### Data in this exercise:

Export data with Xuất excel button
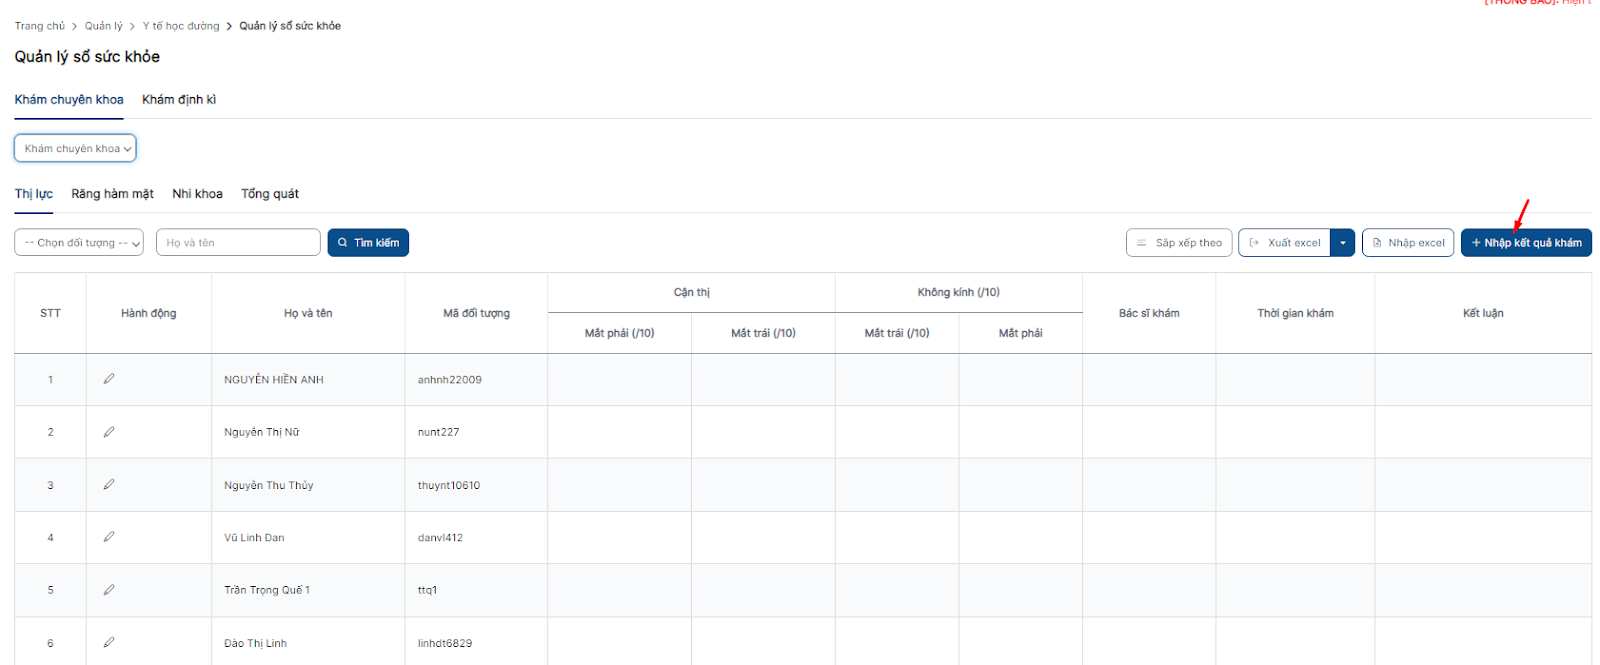 [x=1284, y=243]
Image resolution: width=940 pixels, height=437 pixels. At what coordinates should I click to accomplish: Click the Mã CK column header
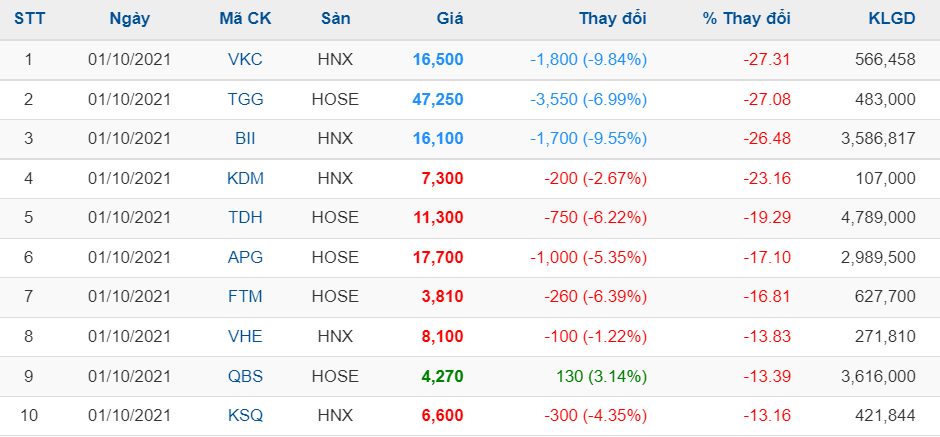coord(245,19)
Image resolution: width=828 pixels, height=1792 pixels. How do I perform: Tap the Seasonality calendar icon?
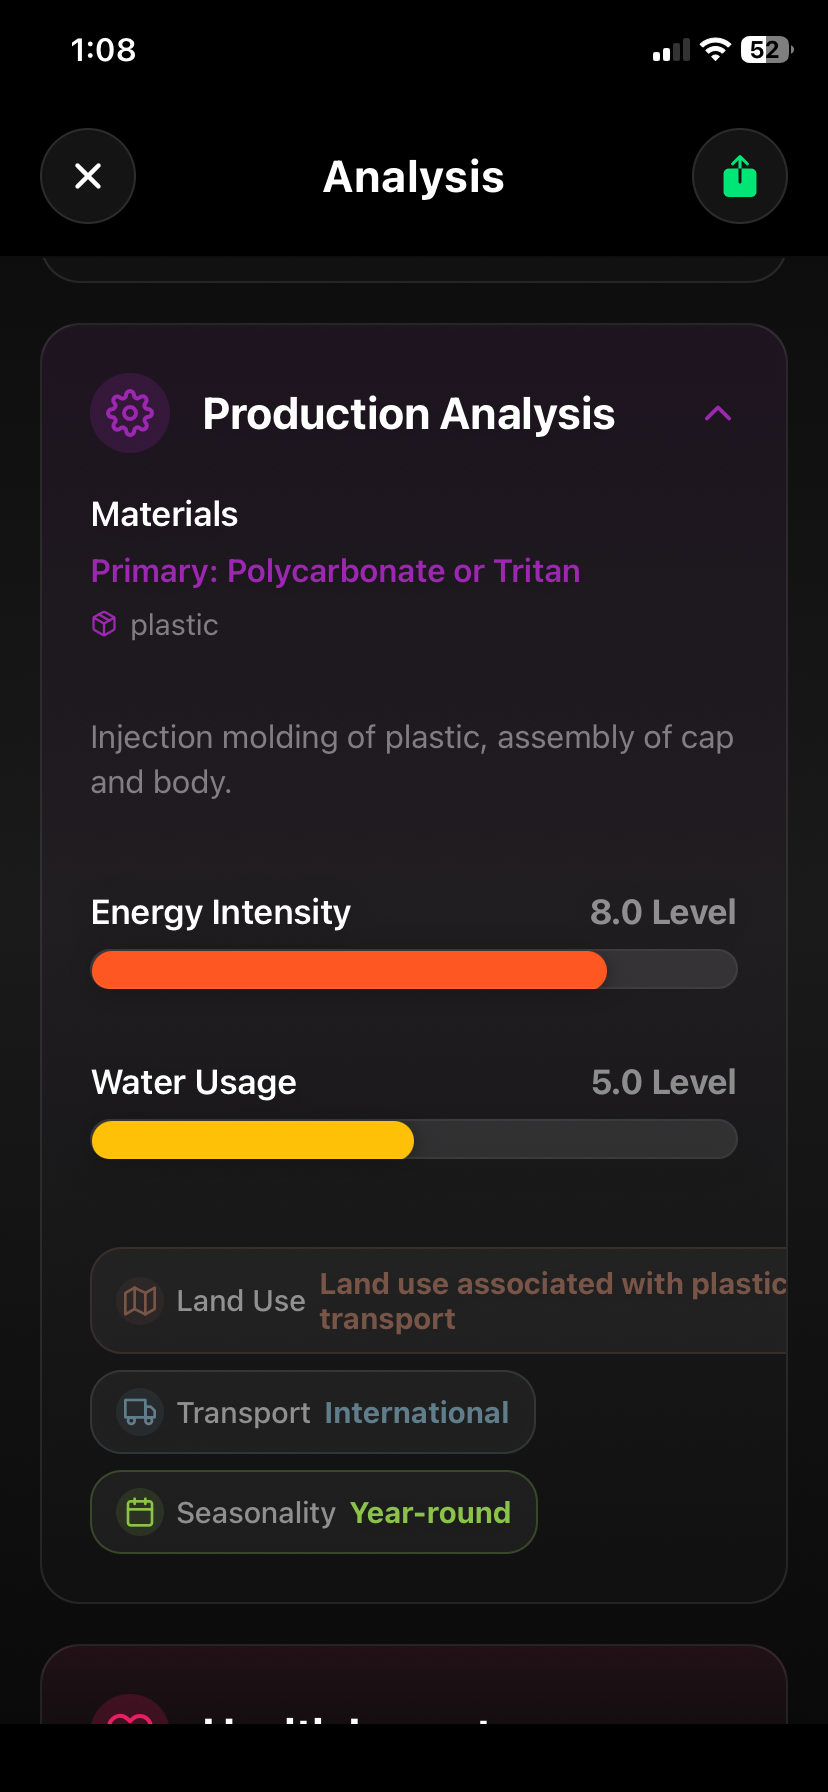click(140, 1512)
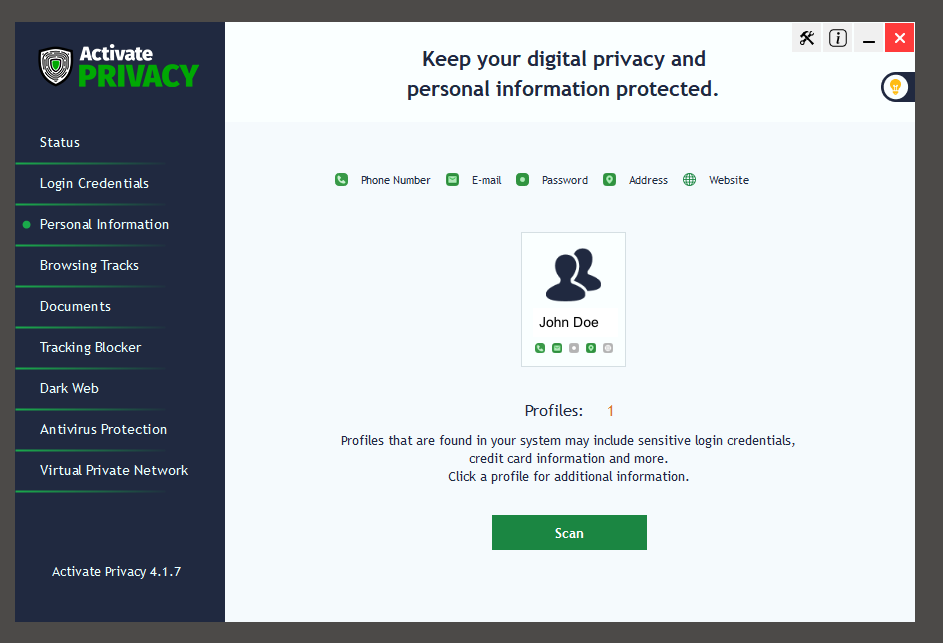Click the Phone Number legend icon

341,179
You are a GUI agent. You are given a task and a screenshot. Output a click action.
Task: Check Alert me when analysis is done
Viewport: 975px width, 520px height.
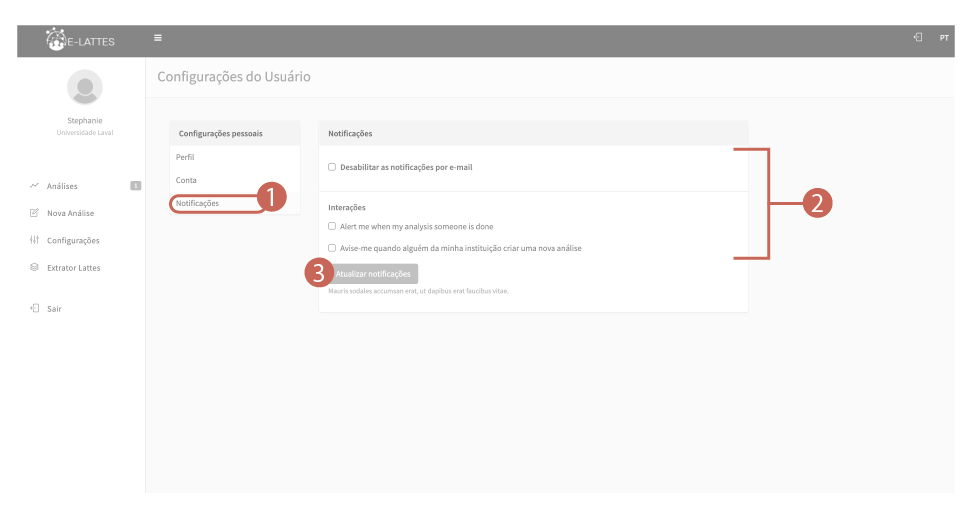[332, 227]
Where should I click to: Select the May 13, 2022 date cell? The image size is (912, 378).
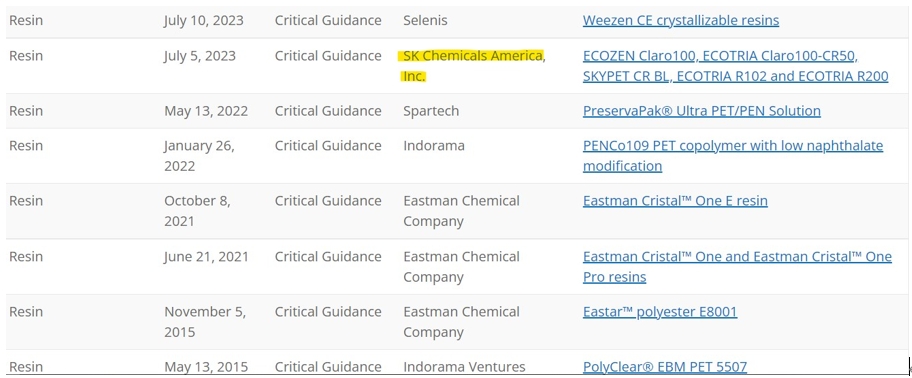tap(206, 111)
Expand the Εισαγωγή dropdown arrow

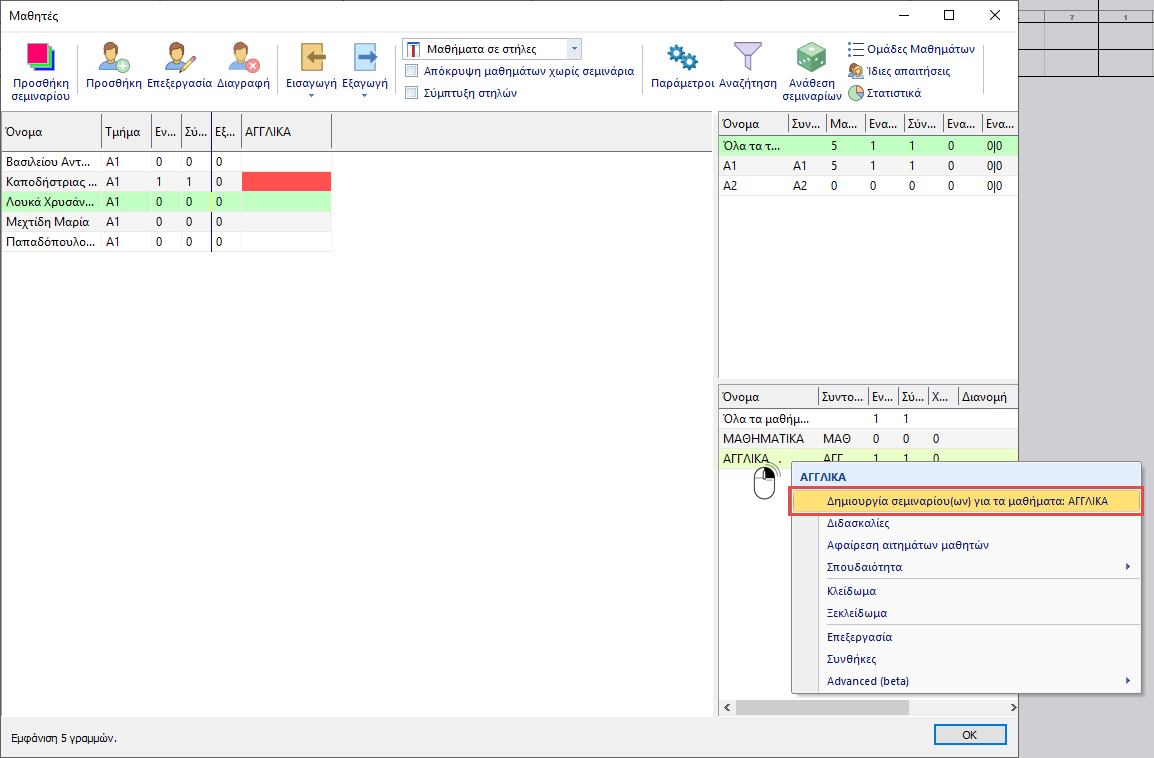310,97
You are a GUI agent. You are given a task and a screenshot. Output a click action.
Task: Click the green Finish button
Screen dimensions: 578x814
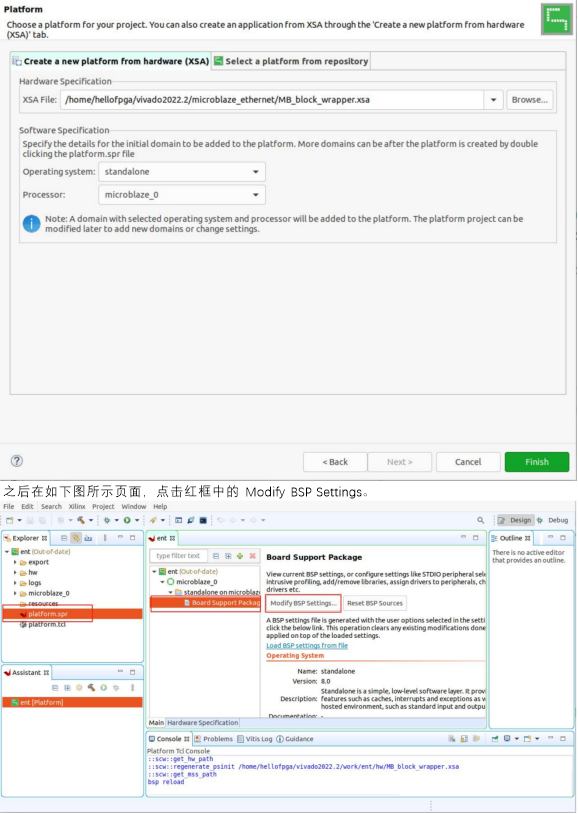[x=536, y=462]
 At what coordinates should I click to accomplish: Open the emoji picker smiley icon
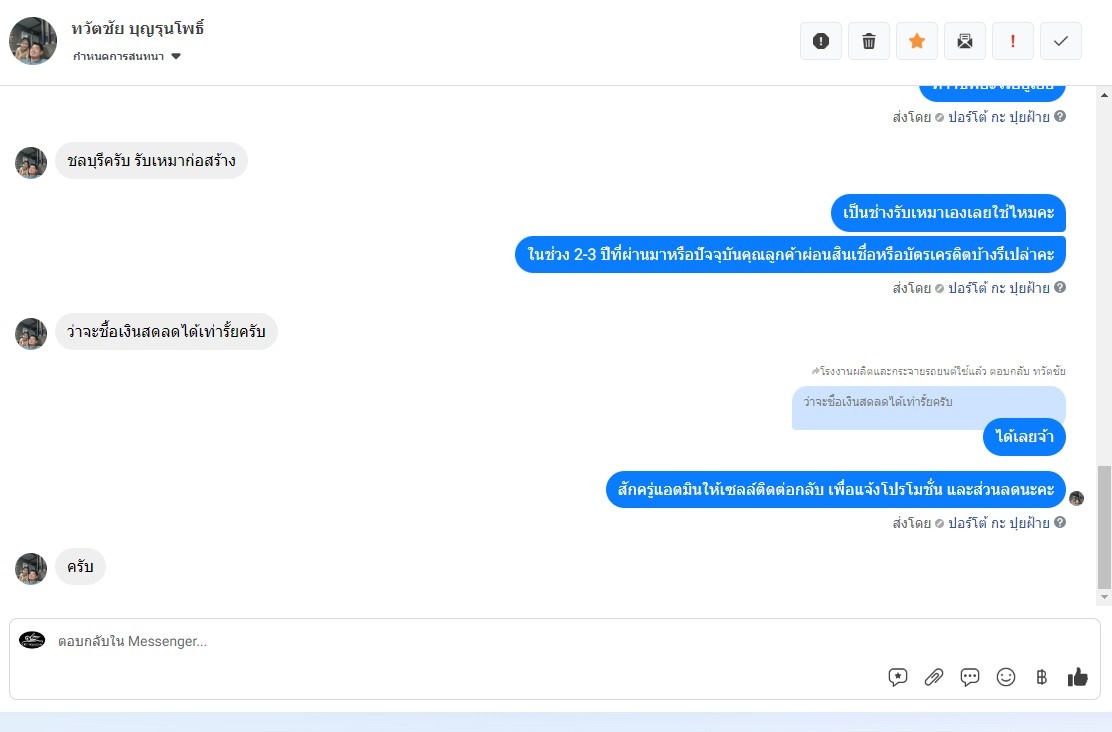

### Task requirements:
Could you output the entire listing verbatim while omitting its pictures?

### Exercise output:
Export data with Xuất excel button
 [x=1284, y=243]
Image resolution: width=940 pixels, height=437 pixels. At what coordinates should I click to accomplish: Click the Mã CK column header
coord(245,19)
Image resolution: width=828 pixels, height=1792 pixels. How do I perform: Tap the Seasonality calendar icon?
click(140, 1512)
Click the Phone Number legend icon

341,179
You are a GUI agent. You are given a task and a screenshot. Output a click action.
Task: Check Alert me when analysis is done
Viewport: 975px width, 520px height.
[332, 227]
Where should I click to: Select the May 13, 2022 date cell? The image size is (912, 378).
tap(206, 111)
Expand the Εισαγωγή dropdown arrow

310,97
You are a GUI agent. You are given a task and a screenshot. Output a click action.
Task: Click the green Finish button
Screen dimensions: 578x814
[x=536, y=462]
 At what coordinates should I click to accomplish: Open the emoji picker smiley icon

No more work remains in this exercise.